> [Dataset records]:

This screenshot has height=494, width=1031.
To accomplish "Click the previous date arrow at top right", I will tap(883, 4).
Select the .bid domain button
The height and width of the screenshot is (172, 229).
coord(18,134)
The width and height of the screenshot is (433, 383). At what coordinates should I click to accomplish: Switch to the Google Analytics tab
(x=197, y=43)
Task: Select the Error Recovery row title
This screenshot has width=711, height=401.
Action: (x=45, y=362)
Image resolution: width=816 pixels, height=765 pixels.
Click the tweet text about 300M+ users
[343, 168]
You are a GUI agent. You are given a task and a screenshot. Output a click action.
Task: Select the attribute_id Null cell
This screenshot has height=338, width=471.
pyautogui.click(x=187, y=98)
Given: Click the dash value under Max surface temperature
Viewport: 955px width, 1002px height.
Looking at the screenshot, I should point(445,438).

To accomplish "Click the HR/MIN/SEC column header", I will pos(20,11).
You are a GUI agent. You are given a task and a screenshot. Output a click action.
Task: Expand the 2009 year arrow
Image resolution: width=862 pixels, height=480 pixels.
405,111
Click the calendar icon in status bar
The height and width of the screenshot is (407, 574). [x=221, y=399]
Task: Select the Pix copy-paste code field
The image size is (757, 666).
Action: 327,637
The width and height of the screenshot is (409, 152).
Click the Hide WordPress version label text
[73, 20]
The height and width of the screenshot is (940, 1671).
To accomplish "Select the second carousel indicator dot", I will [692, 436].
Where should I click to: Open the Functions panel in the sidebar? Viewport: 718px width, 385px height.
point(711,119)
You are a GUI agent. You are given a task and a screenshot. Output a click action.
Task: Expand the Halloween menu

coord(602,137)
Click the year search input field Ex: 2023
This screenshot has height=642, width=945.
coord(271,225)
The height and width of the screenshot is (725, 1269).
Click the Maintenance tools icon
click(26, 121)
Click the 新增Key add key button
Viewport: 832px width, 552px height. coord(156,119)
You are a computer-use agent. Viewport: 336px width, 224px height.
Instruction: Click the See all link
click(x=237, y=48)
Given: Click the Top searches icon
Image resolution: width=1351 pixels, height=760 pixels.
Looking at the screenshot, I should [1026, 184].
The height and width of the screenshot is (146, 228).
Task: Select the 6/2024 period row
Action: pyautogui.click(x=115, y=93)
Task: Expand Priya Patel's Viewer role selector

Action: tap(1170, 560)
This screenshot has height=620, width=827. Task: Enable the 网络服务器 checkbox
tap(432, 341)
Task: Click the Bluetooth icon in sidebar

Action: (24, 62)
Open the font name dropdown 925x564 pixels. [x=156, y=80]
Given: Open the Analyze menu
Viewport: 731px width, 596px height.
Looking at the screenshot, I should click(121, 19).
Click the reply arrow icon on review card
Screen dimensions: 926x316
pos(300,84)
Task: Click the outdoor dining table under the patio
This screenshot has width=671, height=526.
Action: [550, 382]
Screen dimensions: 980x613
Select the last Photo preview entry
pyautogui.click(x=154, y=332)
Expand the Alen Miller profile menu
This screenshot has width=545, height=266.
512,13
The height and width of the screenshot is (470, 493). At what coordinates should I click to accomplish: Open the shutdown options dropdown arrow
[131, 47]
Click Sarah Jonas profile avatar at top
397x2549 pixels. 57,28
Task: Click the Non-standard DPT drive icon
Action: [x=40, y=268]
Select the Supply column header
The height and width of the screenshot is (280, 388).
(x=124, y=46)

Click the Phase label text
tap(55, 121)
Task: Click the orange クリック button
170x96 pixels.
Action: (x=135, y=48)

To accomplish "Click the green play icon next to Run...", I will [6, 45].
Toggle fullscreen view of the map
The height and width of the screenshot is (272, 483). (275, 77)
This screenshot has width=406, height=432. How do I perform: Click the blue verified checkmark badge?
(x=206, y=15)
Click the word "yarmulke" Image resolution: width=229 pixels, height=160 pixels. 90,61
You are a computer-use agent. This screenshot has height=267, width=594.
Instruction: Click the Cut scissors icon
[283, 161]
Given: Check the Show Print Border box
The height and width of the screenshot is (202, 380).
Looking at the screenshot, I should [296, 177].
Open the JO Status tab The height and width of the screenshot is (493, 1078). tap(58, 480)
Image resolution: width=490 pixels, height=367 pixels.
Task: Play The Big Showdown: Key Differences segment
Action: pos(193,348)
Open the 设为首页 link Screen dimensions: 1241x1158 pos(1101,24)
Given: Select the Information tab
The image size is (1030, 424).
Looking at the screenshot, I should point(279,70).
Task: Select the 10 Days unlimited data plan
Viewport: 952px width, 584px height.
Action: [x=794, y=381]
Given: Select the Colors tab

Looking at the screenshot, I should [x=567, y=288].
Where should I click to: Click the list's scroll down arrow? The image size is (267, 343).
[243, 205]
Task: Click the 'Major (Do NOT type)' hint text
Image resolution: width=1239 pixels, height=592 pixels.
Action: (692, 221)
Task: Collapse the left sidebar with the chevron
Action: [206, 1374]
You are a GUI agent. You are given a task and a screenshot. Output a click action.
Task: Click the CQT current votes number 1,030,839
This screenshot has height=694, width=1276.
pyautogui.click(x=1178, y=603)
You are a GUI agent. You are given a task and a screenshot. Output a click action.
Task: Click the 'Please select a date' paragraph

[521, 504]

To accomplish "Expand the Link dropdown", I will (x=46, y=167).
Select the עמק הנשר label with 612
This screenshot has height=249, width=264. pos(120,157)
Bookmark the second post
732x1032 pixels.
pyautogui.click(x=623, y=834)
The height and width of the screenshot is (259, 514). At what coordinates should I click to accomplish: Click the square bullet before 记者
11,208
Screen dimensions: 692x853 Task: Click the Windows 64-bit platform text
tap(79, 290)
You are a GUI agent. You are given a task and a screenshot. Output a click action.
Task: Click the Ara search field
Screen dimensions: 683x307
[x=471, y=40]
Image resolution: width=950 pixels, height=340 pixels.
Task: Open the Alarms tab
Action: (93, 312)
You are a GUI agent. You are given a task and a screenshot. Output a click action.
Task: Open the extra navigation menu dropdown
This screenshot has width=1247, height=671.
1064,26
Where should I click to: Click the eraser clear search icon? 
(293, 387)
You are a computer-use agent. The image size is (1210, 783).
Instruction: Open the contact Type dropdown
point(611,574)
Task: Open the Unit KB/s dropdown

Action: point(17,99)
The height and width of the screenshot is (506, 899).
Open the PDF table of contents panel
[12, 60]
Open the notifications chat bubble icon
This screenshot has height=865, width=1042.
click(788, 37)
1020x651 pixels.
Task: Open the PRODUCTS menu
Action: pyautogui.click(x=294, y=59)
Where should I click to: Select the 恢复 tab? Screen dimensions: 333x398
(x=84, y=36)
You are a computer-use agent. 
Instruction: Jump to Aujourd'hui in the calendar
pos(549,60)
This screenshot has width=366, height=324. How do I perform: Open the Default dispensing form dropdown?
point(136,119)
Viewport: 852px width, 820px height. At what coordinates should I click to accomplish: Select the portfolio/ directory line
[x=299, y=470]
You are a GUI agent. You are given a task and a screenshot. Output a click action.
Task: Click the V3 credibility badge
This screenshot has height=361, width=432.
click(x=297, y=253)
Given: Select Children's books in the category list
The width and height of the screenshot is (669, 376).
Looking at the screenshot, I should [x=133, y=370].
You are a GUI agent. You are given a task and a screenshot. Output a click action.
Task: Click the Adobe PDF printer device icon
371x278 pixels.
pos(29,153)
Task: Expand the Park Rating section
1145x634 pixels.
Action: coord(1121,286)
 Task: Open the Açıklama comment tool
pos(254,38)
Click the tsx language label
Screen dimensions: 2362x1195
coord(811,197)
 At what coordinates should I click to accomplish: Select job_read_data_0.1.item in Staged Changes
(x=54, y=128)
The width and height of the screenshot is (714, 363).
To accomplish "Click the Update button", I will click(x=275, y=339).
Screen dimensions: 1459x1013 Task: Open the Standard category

> [Stated goal]: Reproduce all of the lines above character for character, without any changes.

> [Solution for this task]:
This screenshot has height=494, width=1031.
To accomplish "Click the previous date arrow at top right", I will tap(883, 4).
Select the .bid domain button
The height and width of the screenshot is (172, 229).
coord(18,134)
The width and height of the screenshot is (433, 383). At what coordinates should I click to accomplish: Switch to the Google Analytics tab
(x=197, y=43)
Task: Select the Error Recovery row title
This screenshot has width=711, height=401.
Action: (x=45, y=362)
Image resolution: width=816 pixels, height=765 pixels.
Click the tweet text about 300M+ users
[343, 168]
You are a GUI agent. You are given a task and a screenshot. Output a click action.
Task: Select the attribute_id Null cell
This screenshot has height=338, width=471.
pyautogui.click(x=187, y=98)
Given: Click the dash value under Max surface temperature
Viewport: 955px width, 1002px height.
Looking at the screenshot, I should point(445,438).

To accomplish "Click the HR/MIN/SEC column header", I will pos(20,11).
You are a GUI agent. You are given a task and a screenshot. Output a click action.
Task: Expand the 2009 year arrow
Image resolution: width=862 pixels, height=480 pixels.
405,111
Click the calendar icon in status bar
The height and width of the screenshot is (407, 574). [x=221, y=399]
Task: Select the Pix copy-paste code field
The image size is (757, 666).
Action: 327,637
The width and height of the screenshot is (409, 152).
Click the Hide WordPress version label text
[73, 20]
The height and width of the screenshot is (940, 1671).
To accomplish "Select the second carousel indicator dot", I will [692, 436].
Where should I click to: Open the Functions panel in the sidebar? Viewport: 718px width, 385px height.
point(711,119)
You are a GUI agent. You are given a task and a screenshot. Output a click action.
Task: Expand the Halloween menu

coord(602,137)
Click the year search input field Ex: 2023
This screenshot has height=642, width=945.
coord(271,225)
The height and width of the screenshot is (725, 1269).
Click the Maintenance tools icon
click(26, 121)
Click the 新增Key add key button
Viewport: 832px width, 552px height. coord(156,119)
You are a computer-use agent. Viewport: 336px width, 224px height.
Instruction: Click the See all link
click(x=237, y=48)
Given: Click the Top searches icon
Image resolution: width=1351 pixels, height=760 pixels.
Looking at the screenshot, I should [1026, 184].
The height and width of the screenshot is (146, 228).
Task: Select the 6/2024 period row
Action: pyautogui.click(x=115, y=93)
Task: Expand Priya Patel's Viewer role selector

Action: tap(1170, 560)
This screenshot has height=620, width=827. Task: Enable the 网络服务器 checkbox
tap(432, 341)
Task: Click the Bluetooth icon in sidebar

Action: (24, 62)
Open the font name dropdown 925x564 pixels. [x=156, y=80]
Given: Open the Analyze menu
Viewport: 731px width, 596px height.
Looking at the screenshot, I should click(121, 19).
Click the reply arrow icon on review card
Screen dimensions: 926x316
pos(300,84)
Task: Click the outdoor dining table under the patio
This screenshot has width=671, height=526.
Action: [550, 382]
Screen dimensions: 980x613
Select the last Photo preview entry
pyautogui.click(x=154, y=332)
Expand the Alen Miller profile menu
This screenshot has width=545, height=266.
512,13
The height and width of the screenshot is (470, 493). At what coordinates should I click to accomplish: Open the shutdown options dropdown arrow
[131, 47]
Click Sarah Jonas profile avatar at top
397x2549 pixels. 57,28
Task: Click the Non-standard DPT drive icon
Action: [x=40, y=268]
Select the Supply column header
The height and width of the screenshot is (280, 388).
(x=124, y=46)

Click the Phase label text
tap(55, 121)
Task: Click the orange クリック button
170x96 pixels.
Action: (x=135, y=48)

To accomplish "Click the green play icon next to Run...", I will [6, 45].
Toggle fullscreen view of the map
The height and width of the screenshot is (272, 483). (275, 77)
This screenshot has width=406, height=432. How do I perform: Click the blue verified checkmark badge?
(x=206, y=15)
Click the word "yarmulke" Image resolution: width=229 pixels, height=160 pixels. 90,61
You are a computer-use agent. This screenshot has height=267, width=594.
Instruction: Click the Cut scissors icon
[283, 161]
Given: Check the Show Print Border box
The height and width of the screenshot is (202, 380).
Looking at the screenshot, I should [296, 177].
Open the JO Status tab The height and width of the screenshot is (493, 1078). tap(58, 480)
Image resolution: width=490 pixels, height=367 pixels.
Task: Play The Big Showdown: Key Differences segment
Action: pos(193,348)
Open the 设为首页 link Screen dimensions: 1241x1158 pos(1101,24)
Given: Select the Information tab
The image size is (1030, 424).
Looking at the screenshot, I should point(279,70).
Task: Select the 10 Days unlimited data plan
Viewport: 952px width, 584px height.
Action: [x=794, y=381]
Given: Select the Colors tab

Looking at the screenshot, I should [x=567, y=288].
Where should I click to: Click the list's scroll down arrow? The image size is (267, 343).
[243, 205]
Task: Click the 'Major (Do NOT type)' hint text
Image resolution: width=1239 pixels, height=592 pixels.
Action: (692, 221)
Task: Collapse the left sidebar with the chevron
Action: [206, 1374]
You are a GUI agent. You are given a task and a screenshot. Output a click action.
Task: Click the CQT current votes number 1,030,839
This screenshot has height=694, width=1276.
pyautogui.click(x=1178, y=603)
You are a GUI agent. You are given a task and a screenshot. Output a click action.
Task: Click the 'Please select a date' paragraph

[521, 504]

To accomplish "Expand the Link dropdown", I will (x=46, y=167).
Select the עמק הנשר label with 612
This screenshot has height=249, width=264. pos(120,157)
Bookmark the second post
732x1032 pixels.
pyautogui.click(x=623, y=834)
The height and width of the screenshot is (259, 514). At what coordinates should I click to accomplish: Click the square bullet before 记者
11,208
Screen dimensions: 692x853 Task: Click the Windows 64-bit platform text
tap(79, 290)
You are a GUI agent. You are given a task and a screenshot. Output a click action.
Task: Click the Ara search field
Screen dimensions: 683x307
[x=471, y=40]
Image resolution: width=950 pixels, height=340 pixels.
Task: Open the Alarms tab
Action: (93, 312)
You are a GUI agent. You are given a task and a screenshot. Output a click action.
Task: Open the extra navigation menu dropdown
This screenshot has width=1247, height=671.
1064,26
Where should I click to: Click the eraser clear search icon? 
(293, 387)
You are a computer-use agent. The image size is (1210, 783).
Instruction: Open the contact Type dropdown
point(611,574)
Task: Open the Unit KB/s dropdown

Action: point(17,99)
The height and width of the screenshot is (506, 899).
Open the PDF table of contents panel
[12, 60]
Open the notifications chat bubble icon
This screenshot has height=865, width=1042.
click(788, 37)
1020x651 pixels.
Task: Open the PRODUCTS menu
Action: pyautogui.click(x=294, y=59)
Where should I click to: Select the 恢复 tab? Screen dimensions: 333x398
(x=84, y=36)
You are a computer-use agent. 
Instruction: Jump to Aujourd'hui in the calendar
pos(549,60)
This screenshot has width=366, height=324. How do I perform: Open the Default dispensing form dropdown?
point(136,119)
Viewport: 852px width, 820px height. At what coordinates should I click to accomplish: Select the portfolio/ directory line
[x=299, y=470]
You are a GUI agent. You are given a task and a screenshot. Output a click action.
Task: Click the V3 credibility badge
This screenshot has height=361, width=432.
click(x=297, y=253)
Given: Select Children's books in the category list
The width and height of the screenshot is (669, 376).
Looking at the screenshot, I should [x=133, y=370].
You are a GUI agent. You are given a task and a screenshot. Output a click action.
Task: Click the Adobe PDF printer device icon
371x278 pixels.
pos(29,153)
Task: Expand the Park Rating section
1145x634 pixels.
Action: coord(1121,286)
 Task: Open the Açıklama comment tool
pos(254,38)
Click the tsx language label
Screen dimensions: 2362x1195
coord(811,197)
 At what coordinates should I click to accomplish: Select job_read_data_0.1.item in Staged Changes
(x=54, y=128)
The width and height of the screenshot is (714, 363).
To accomplish "Click the Update button", I will click(x=275, y=339).
Screen dimensions: 1459x1013 Task: Open the Standard category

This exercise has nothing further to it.